There’s a fabled piece of writing advice attributed to William Faulkner: “Kill your darlings.” It means, “get rid of the parts of your story you love most if they aren’t serving the story.” Tonight, I killed a darling. In fact, I killed my favorite darling.

Me, trying to hold onto my darling.

Photo by Ethan Miller/Getty Images Entertainment / Getty Images

Five years ago, the main character in my current WIP (work-in-progress) introduced himself to me. I could see him vividly. His voice was crystal clear. His surroundings, sharp.

I was working on another novel at that time, so I fought him off. Told him to wait his turn. But he’s an ornery one and kept yapping at me, kept insisting I tell his story. When I finally sat down to do just that, that introduction became the first scene in my novel.

As the WIP developed, that scene stayed, draft after draft. I tweaked it as the story changed. Trimmed this. Added that. Traded this word for that one. But essentially, the scene remained the same.
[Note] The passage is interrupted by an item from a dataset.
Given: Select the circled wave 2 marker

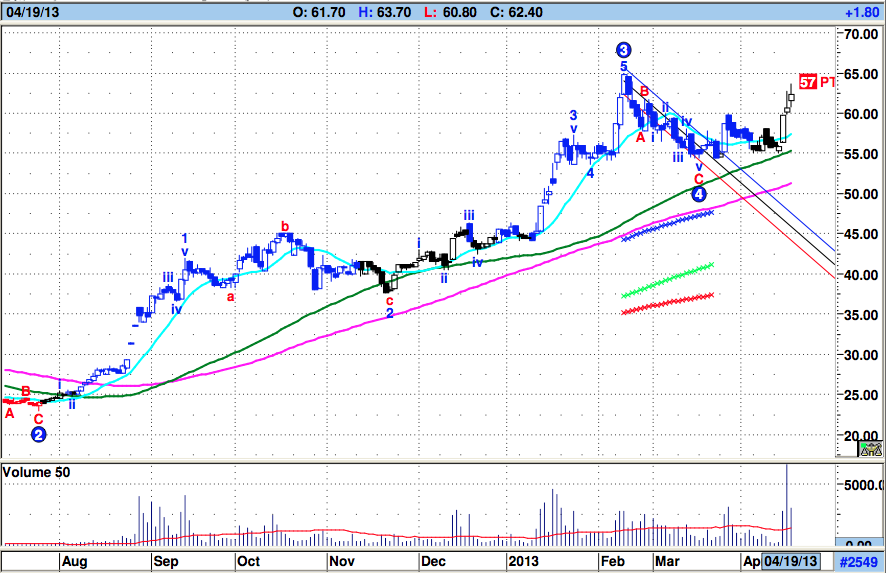Looking at the screenshot, I should click(x=38, y=435).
For the last month, I’ve been working on Draft 6 of my WIP, what I hope will be the last draft before I start querying literary agents. As I’ve worked on these revisions, I’ve realized that that darling, that scene, that whole first chapter, was slowing down my story. It had to go.
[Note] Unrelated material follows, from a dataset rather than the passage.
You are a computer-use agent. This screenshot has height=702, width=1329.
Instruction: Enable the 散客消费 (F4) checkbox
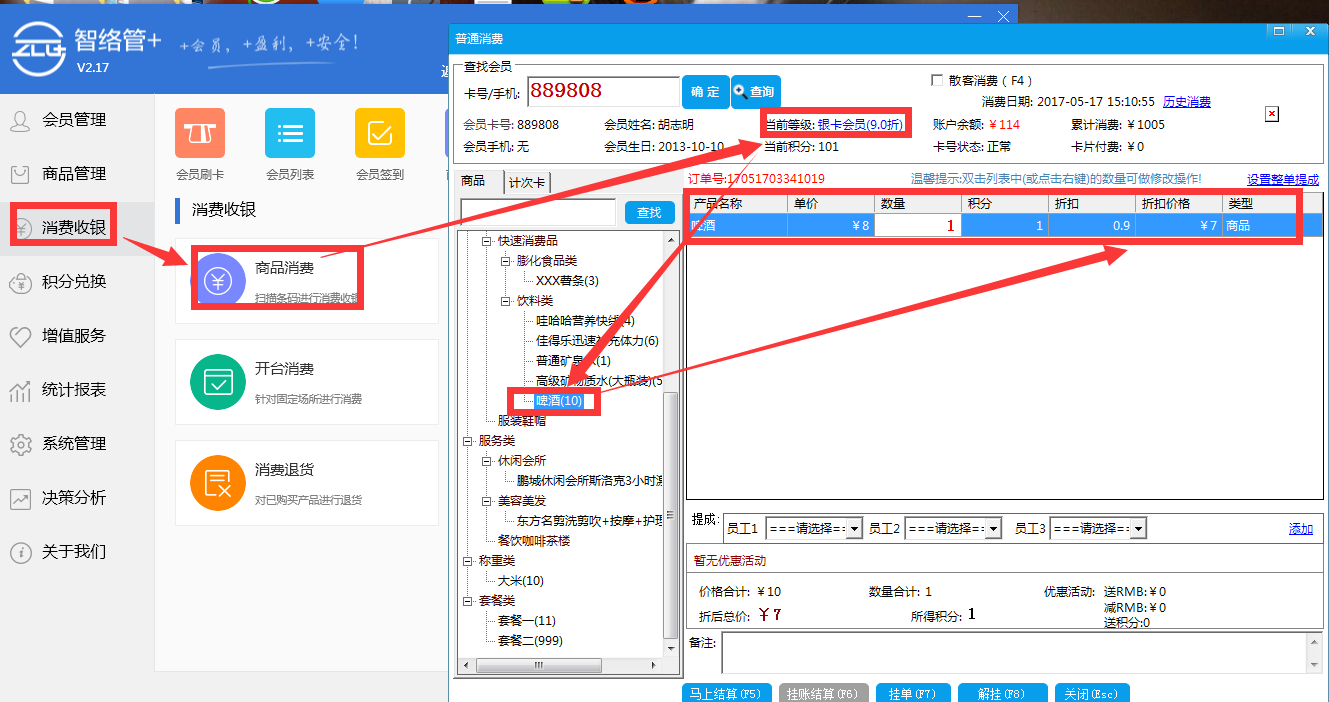coord(937,81)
I love that scene and that chapter—they’re my darlings!—so I resisted. I tried to find ways to change them to make them work. I tried and tried and tried, as relentless as Wile E. Coyote hunting Roadrunner and with about the same success rate.

Tonight I realized there was just no way that chapter would work—except maybe as an extra here on this blog when I finally get the book published. So I took out my scissors and snipped off the whole thing. My darling, killed. The whole first chapter, GONE.

I’m a sad little murderer tonight, mourning my dead darling, but my story is feeling much better. And that’s what really matters.